The Engage preset for the instrument panel display shows battery level and engine speed.

As we begin our test drive, Sirius Travel Link shows traffic congestion and incidents on nearby freeways, letting us avoid snarls for frustration-free driving. This system also shows weather, although that's not really an issue in our moderate San Francisco area spring. Travel Link's fuel price display might come in handy, except the Milan Hybrid is so frugal with the gas that we barely get through half a tank during our testing.

The first indication of the car's hybrid system comes when we turn the key, getting the characteristic boot-up typical of these types of cars rather than the roar of a gas engine. We like that roar, but admit it's utterly wasteful. Part of the Milan Hybrid's boot-up process involves lighting up its colorful and configurable instrument panel display. We opt for the Engage preset, which shows engine speed (in revolutions per minute) and battery level.

Pushing the accelerator, the Milan Hybrid moves stealthily forward, propelled by electric power through our parking garage. Out on urban streets, our heavy-footed-driving style engages the gas engine off the line from most stop lights, but it quickly gives way to electric mode after the car builds up its momentum, and glides through the city at speeds ranging from 20 to 40 mph.

This stop-and-go driving finds the car constantly switching from gas to electric and back again, but the transitions are smooth and initial acceleration impresses us. The Milan Hybrid's power train rates a combined 191 horsepower, only 4 more horsepower than the 2009 Toyota Camry Hybrid, but it somehow feels like a lot more. It doesn't have quite the sprightly boost of the Nissan Altima Hybrid, with its 198 horsepower, but the Milan Hybrid does have an overall more solid feel.

Along with the informative instrument panel, you also get the traditional hybrid power animation on the central LCD.

Flooring the Milan Hybrid's accelerator gets its 2.5-liter engine growling and the speed building quickly. Moving up to freeway speeds, the gas engine stays on, as it's programmed to do above 47 mph. Lights in the side mirrors indicate when cars occupy the blind spot; this is Ford's newest driver aid technology. When the way is clear, some quick lane changes reveal an awful wallow in the Milan Hybrid's handling--there is no intention of sport in this midsize sedan, just economical comfort. But we're very pleased to see the trip meter head past the 36 mpg mark after some time spent on the road, accompanied by a full bloom of virtual green leaves on the right side of the instrument panel.

In the cabin
We first got to try out Ford's new cabin tech solution last year in the Lincoln MKS, and have since seen Sync and Sirius Travel Link in a variety of other models. As deployed in the 2010 Mercury Milan Hybrid, this cabin tech suite offers a few improvements over those we've seen before.

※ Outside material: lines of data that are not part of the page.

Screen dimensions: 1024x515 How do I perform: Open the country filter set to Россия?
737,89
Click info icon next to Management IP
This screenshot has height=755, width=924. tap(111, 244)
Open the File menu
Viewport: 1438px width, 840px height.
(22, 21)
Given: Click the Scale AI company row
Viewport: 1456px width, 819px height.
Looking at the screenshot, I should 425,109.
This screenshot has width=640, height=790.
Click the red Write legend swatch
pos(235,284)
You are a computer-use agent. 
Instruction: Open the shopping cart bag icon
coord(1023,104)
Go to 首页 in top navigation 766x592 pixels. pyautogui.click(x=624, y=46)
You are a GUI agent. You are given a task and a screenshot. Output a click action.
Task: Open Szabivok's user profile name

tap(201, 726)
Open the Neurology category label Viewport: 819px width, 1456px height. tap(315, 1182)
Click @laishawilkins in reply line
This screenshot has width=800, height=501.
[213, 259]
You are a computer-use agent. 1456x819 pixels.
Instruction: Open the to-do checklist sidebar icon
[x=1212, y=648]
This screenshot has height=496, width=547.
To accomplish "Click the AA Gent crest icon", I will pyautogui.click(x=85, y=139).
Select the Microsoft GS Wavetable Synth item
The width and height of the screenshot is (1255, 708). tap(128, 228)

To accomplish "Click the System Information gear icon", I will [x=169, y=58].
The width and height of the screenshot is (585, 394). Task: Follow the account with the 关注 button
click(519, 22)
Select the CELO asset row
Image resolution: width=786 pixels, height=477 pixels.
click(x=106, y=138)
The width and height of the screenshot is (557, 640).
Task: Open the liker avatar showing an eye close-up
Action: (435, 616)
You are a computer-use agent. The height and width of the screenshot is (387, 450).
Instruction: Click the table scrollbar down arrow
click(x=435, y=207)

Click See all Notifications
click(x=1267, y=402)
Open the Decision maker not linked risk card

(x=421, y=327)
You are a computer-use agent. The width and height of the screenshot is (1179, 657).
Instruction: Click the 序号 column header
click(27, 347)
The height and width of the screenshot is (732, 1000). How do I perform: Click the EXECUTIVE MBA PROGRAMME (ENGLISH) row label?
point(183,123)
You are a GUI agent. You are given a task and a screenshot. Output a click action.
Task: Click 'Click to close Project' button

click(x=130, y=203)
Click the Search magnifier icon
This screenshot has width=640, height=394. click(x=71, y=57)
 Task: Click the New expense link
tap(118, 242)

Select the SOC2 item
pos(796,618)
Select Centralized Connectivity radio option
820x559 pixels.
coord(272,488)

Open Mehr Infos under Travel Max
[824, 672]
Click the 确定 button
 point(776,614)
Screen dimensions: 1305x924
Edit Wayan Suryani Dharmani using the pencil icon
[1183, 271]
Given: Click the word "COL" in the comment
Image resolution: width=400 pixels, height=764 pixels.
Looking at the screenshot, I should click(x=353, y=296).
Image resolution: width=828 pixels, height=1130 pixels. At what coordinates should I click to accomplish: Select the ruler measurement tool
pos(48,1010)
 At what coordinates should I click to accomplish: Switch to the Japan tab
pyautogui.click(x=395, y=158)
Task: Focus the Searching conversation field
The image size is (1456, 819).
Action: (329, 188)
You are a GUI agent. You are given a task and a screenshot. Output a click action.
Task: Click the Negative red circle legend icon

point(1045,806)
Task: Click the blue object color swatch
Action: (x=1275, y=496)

Ford is continually expanding Sync's capabilities with offboard services accessible through a Bluetooth-paired cell phone. One example is 911 Assist, a feature that will automatically dial 911 and send an automated message if the car detects a crash. Of course, other Sync-equipped models besides the Mercury Milan Hybrid get this feature.

The navigation system offers a detour around bad traffic.

Sirius Travel Link is well-integrated with the hard-drive-based navigation system, letting you navigate to a gas station from the fuel prices screen, for instance. Similarly, when bad traffic shows up on a route you have programmed, the navigation system displays a warning, and will compute a route around the problem.

Route guidance works very well with the system, giving street names in the voice prompts for turn directions. In addition, the graphics showing upcoming turns are rich, giving good guidance for even the most complex interchanges.

We mentioned the Bluetooth phone system above, which offers unparalleled pairing, making a phone's contact list available through voice command. More impressive, if you have multiple numbers for a single person, Sync will ask which number you want to call, using proper labels for home, mobile, and work.